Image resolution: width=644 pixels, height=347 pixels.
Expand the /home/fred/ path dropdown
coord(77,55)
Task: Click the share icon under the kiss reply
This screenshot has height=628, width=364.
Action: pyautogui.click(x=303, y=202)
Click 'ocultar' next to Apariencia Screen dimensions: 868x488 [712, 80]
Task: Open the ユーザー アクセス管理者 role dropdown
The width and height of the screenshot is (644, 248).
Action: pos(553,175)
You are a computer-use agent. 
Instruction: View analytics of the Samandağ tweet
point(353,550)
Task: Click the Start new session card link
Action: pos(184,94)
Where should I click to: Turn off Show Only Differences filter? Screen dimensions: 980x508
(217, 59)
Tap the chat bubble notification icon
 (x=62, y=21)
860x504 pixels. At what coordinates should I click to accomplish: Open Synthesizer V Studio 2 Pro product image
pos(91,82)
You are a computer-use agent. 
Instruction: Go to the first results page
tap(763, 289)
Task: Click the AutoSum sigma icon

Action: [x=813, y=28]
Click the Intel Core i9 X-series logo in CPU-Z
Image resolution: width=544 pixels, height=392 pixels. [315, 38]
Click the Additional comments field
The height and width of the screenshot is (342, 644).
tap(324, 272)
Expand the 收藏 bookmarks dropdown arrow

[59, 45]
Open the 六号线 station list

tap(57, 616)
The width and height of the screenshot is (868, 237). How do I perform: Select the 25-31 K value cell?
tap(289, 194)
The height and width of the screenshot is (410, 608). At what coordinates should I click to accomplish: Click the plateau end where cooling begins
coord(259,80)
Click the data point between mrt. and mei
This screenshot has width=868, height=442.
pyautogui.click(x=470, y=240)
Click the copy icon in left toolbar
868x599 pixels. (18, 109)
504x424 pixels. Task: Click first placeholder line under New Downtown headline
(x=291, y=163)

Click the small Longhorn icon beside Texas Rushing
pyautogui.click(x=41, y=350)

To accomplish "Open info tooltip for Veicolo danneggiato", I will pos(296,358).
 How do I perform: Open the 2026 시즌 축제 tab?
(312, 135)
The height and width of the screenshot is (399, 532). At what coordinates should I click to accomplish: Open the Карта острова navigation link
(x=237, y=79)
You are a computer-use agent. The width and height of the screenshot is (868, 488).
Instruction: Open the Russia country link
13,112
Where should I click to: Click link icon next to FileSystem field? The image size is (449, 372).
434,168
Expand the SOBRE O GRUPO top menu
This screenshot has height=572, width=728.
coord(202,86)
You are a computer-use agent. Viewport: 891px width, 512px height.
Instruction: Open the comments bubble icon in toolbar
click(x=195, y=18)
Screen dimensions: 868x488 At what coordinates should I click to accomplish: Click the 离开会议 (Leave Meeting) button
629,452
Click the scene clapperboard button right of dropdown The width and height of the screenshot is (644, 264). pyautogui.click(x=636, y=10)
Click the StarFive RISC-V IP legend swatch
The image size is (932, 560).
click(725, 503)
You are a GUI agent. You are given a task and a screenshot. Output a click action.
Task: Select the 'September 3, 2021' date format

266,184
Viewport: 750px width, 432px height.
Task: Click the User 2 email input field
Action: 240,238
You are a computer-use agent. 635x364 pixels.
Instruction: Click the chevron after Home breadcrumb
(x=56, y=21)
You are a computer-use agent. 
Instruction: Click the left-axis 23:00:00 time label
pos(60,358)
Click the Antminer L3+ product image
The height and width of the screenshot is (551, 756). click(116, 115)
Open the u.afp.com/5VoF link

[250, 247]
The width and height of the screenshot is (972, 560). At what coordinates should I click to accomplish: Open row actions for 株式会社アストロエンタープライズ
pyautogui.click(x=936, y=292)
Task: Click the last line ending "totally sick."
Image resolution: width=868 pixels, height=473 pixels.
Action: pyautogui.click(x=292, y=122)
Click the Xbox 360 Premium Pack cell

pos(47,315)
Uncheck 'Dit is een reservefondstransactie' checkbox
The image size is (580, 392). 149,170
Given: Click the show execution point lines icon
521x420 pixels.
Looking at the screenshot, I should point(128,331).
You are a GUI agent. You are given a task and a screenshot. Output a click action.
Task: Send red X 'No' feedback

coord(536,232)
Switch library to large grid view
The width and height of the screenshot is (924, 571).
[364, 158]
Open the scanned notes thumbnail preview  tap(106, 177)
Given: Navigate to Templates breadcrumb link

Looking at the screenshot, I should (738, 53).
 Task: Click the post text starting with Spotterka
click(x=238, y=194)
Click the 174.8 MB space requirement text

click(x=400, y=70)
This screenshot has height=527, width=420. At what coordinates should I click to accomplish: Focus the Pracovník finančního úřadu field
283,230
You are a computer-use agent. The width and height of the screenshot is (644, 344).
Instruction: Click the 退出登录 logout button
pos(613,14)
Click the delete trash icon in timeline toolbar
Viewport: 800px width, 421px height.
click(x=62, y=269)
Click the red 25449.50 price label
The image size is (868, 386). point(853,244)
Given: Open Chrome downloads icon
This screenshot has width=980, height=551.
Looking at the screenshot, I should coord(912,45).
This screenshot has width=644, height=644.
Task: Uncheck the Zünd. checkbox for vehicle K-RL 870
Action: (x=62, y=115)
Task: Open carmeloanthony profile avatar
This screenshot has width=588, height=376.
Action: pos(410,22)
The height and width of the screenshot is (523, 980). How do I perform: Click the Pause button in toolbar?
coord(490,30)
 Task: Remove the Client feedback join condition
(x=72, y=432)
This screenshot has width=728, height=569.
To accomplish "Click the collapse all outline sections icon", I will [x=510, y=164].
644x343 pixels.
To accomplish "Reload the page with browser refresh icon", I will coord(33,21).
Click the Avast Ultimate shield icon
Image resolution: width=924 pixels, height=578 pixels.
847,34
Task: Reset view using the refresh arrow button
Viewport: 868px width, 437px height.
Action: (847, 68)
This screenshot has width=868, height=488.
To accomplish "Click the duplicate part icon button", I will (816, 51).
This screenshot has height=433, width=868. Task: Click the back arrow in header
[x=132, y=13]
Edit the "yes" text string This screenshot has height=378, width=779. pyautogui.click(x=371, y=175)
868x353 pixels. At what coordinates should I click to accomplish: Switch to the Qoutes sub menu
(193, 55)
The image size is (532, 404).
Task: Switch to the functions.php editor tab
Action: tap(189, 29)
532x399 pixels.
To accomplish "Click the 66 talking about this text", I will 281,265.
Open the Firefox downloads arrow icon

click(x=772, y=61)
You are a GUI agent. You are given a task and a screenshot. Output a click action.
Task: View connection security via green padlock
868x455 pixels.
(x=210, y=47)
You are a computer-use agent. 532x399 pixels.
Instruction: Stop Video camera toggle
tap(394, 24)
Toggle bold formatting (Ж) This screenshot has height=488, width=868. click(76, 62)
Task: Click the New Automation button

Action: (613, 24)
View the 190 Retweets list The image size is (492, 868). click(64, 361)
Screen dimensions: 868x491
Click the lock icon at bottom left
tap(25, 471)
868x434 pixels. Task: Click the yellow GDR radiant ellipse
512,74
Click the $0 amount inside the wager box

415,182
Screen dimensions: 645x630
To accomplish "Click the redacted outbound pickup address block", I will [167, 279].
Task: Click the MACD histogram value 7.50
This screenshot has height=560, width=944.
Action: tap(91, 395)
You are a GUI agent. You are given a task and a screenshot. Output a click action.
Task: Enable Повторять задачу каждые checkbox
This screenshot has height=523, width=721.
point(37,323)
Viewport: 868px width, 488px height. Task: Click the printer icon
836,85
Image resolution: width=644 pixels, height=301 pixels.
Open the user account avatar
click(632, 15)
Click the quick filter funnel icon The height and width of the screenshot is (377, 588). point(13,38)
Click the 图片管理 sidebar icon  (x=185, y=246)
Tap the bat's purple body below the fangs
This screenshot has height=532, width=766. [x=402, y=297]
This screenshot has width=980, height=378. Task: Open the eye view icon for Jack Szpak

→ **WORK TO BE COMPLETED**:
Your answer should consist of the lines from the listing that hold the word "computer".

→ **WRITTEN RESPONSE**:
You are a computer-use agent. 
You are a computer-use agent. 
You are a computer-use agent. The width and height of the screenshot is (868, 488).
You are a computer-use agent. Viewport: 891px width, 512px height.
You are a computer-use agent. 635x364 pixels.
You are a computer-use agent. 
You are a computer-use agent. The width and height of the screenshot is (644, 344).
You are a computer-use agent. 532x399 pixels.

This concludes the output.